Flight, June 1935
NEW and EXPERIMENTAL TYPES at HENDON
Hawker P.V.4: As the letters indicate, this machine has been designed as a "private venture," that is to say, it was not primarily produced to comply rigidly with any Air Ministry specification, although
it does in fact meet all the requirements of the G.4/31 specification. In addition, however, this particular machine has been designed with specially high load factors, in order to make it strong enough to be used for dive-bombing. It will be obvious that an almost vertical dive from a great height, followed by a flattening out, imposes severe stresses on an aeroplane. These stresses the Hawker P.V.4 has been designed to withstand. In spite of this, the ratio of bare weight to gross weight is remarkably high, the machine carrying 93 per cent, of its own weight as disposable load. The span is 40ft. and the gross weight 6,650 lb.
Flight, August 1936
A BRITISH DIVE BOMBER
The Hawker P.V.4: 215 m.p.h. with Pegasus X Engine: Dive Bombing with 1,000 lb. Projectile Load
THE last Air Ministry competition for general-purpose machines (specification G.4/31) brought forth from the Hawker works a private venture type designated the P.V.4, but commonly referred to as the Hawker Dive Bomber because its design was planned with special reference to the diving method of bombing attack. This did not entail the sacrifice of performance or load-carrying capabilities, for, with the Bristol Pegasus engine, its speed and climb were outstandingly good and its military load heavy and varied.

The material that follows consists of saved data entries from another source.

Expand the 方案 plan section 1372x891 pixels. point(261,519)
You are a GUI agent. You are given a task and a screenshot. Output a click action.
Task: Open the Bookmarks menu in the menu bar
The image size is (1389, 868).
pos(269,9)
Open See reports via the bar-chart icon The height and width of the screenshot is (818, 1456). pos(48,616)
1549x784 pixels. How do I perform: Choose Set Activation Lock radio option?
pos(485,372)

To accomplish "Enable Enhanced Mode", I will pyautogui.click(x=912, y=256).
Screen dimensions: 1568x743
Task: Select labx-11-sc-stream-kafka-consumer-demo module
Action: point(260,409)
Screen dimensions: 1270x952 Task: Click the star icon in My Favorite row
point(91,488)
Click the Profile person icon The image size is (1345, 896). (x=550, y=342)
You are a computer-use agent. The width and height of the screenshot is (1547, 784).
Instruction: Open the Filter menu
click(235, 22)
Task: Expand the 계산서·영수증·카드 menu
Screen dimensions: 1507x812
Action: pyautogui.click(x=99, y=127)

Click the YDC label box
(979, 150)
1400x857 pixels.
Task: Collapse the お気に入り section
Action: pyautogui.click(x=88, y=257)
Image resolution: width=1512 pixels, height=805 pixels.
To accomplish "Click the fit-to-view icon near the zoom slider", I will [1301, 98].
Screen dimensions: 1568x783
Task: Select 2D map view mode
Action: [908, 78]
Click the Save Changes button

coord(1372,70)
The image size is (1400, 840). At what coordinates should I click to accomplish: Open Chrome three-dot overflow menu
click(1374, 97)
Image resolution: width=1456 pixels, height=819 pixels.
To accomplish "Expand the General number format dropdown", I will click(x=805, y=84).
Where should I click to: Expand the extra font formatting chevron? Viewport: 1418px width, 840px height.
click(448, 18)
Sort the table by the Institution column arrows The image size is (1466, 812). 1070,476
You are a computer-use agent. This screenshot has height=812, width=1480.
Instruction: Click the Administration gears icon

In appearance and construction the machine resembles a scaled-up Hart, but is modified in detail to cope with the stresses imposed by diving at over 300 m.p.h. with a 1.000 lb. bomb load beneath the wings. Notwithstanding this, however, the structural weight achieved is remarkably low, being only 27 1/2 per cent, of the fully loaded weight.
Capable of operating efficiently as a day or night bomber and of fulfilling the exacting requirements from a general-purpose aircraft, the P.V.4 was designed to carry, in addition to the usual fixed equipment, a Vickers gun with 600 rounds of ammunition, a Lewis gun and six 97-round magazines, night-flying gear, a 250 or 1,000 lb. bomb load, four sighter-bombs, a desert emergency load of 140 lb., and W/T and R/T equipment.
The P.V.4 was designed in the first instance to take one of the new Bristol Pegasus X moderately supercharged radials rated at 800/840 h.p., although the prototype appeared first with a 690 h.p. Pegasus III. This unit gave a maximum speed of 180 m.p.h. at 5,000ft., and at 15,000ft. the machine would cruise at 152 m.p.h. for 790 miles. The climb to 10,000ft. occupied only 8.2 minutes and 15,000ft. was reached in 14.5 minutes. A service ceiling of 22,000ft. was obtainable. With the fully supercharged Pegasus IV, rated at 640/670 h.p. at 11.500ft., the following results were obtained: Maximum speed, 200 m.p.h.; cruising speed at 15,000ft., 172 m.p.h.; range at 15,000ft., 675 miles; climb to 10,000ft. 8.5 minutes; climb to 15,000ft. 12.6 minutes; service ceiling, 25,000ft.
The installation of the Pegasus X brought about still further advances, the maximum speed being no less than 215 m.p.h., which from a large, radial-engined, general-purpose biplane must be considered a brilliant achievement. A standard pattern of Bristol medium-chord ring cowling with nose-type exhaust collector-ring is incorporated, and the airscrew is a two-bladed wooden type. Actually the engine installed for tests in the P.V.4 was the original Pegasus X which performed the type test for its series. In addition to 328 hours bench running, it has done about 100 hours in the air, an engine speed of 3,050 r.p.m. repeatedly being attained during diving tests. The normal r.p.m. are 2,250.
In view of the considerably heavier loading, the increased size and heavier construction necessitated by the more arduous duties, the performance figures attained with the P.V.4 compare very favourably with those of the Hart equipped with similar engines.
Although the constructional principles employed are similar to these used for the Hart, the overall dimensions of wings, fuselage and tail unit are larger. The main data are as follows: Top span, 40ft.; bottom span, 32ft. 2in.; length 29ft. 10in.; height, 11ft. 10in.; wing area, 382.5 sq. ft.; wing loading, 17.41b. sq. ft.; undercarriage track, 6ft. 7in.; gross weight, 6,650 lb.